An address verification service (AVS) is a service provided by major credit card processors to enable merchants to authenticate ownership of a credit or debit card used by a customer. AVS is done as part of the merchant's request for authorization in a non-face-to-face credit card transaction. The credit card company or issuing bank automatically checks the billing address provided by the customer to the merchant against the billing address in its records, and reports back to the merchant who has the ultimate responsibility to determine whether or not to go ahead with a transaction. AVS can be used in addition to other security features of a credit card, such as the CVV2 number. 
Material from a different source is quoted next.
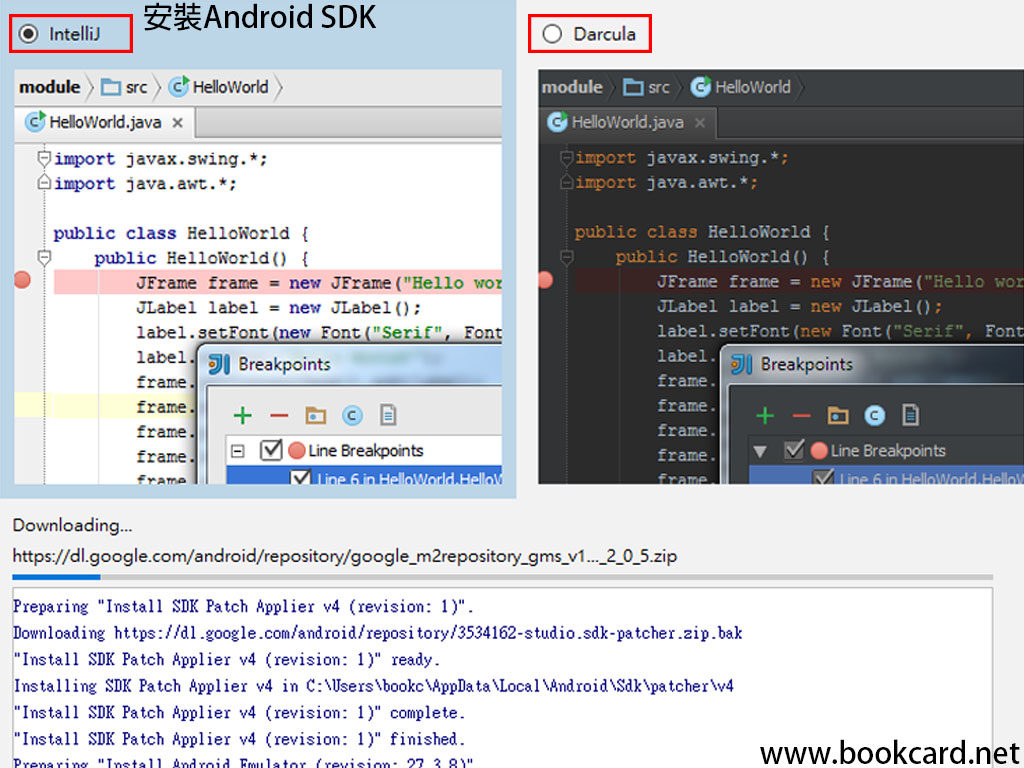Select the IntelliJ theme radio button

30,32
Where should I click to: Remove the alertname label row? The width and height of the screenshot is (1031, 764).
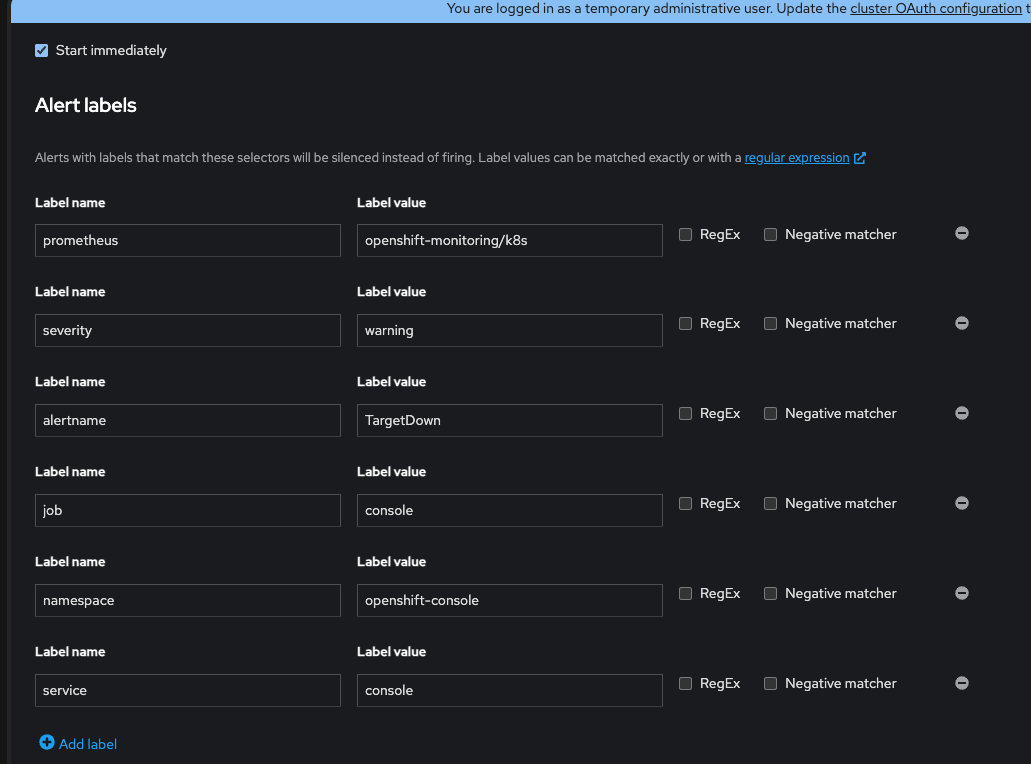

AVS is not available by all credit card providers, and not in all countries. It is generally not available for foreign credit cards; that is, cards issued in a country other than where it is being used. AVS is available in a number of countries, including the United States, Canada, and the United Kingdom. Though the checks can vary between card companies, AVS typically verifies only the numeric portions of a cardholder's billing address, resulting in certain anomalies like apartment numbers, which can cause false declines. However, this is reported to be a rare occurrence. For example, if the address is 101 Main Street, Highland, CA 92346, in the United States, AVS will check 101 and 92346. Cardholders may receive false negatives, or partial declines for AVS from e-commerce verification systems, which may require manual overrides, voice authorization, or reprogramming of the AVS entries by the card issuing bank. Credit card AVS does not determine deliverability of an address.

AVS support
AVS is a service to combat fraudulent activity for card-not-present transactions by cross-referencing the address provided by a cardholder to a merchant with the card issuer's records. AVS is offered by Visa, MasterCard, Discover and American Express in the United States, Canada and the United Kingdom.

Cardholders with a bank that does not support AVS may receive an error from online stores due to the lack of verification.

Besides the automated verification, some banks provide merchants with a manual verification system. Usually this is done for foreign credit card accounts as the AVS only works in the same country. This facility helps the merchants to prevent fraud arising from other countries. The merchant's bank calls the customer's bank (or sends a fax for banks that request them).

AVS response codes
Following a request from a merchant for an address verification, the credit card processor sends an AVS response code back to the merchant indicating the degree of address matching. The meaning of the codes vary between credit card processors. Merchants can use the AVS code to determine whether to accept or reject a credit card transaction.

Declines due to Address Verification System

"Declined due to AVS mismatch", the authorization code, along with the hold on the authorized funds, will remain on the customer's card until the issuing bank has it expire (typically 7 days for all business types except hotels and car rentals that can have up to 30 days). As a result, the held funds may be subtracted from the customer's available balance, and an online statement may reflect the authorization request which might be mistaken for an actual charge. Most card issuing banks will remove authorizations within 5–7 days if they are not claimed for settlement.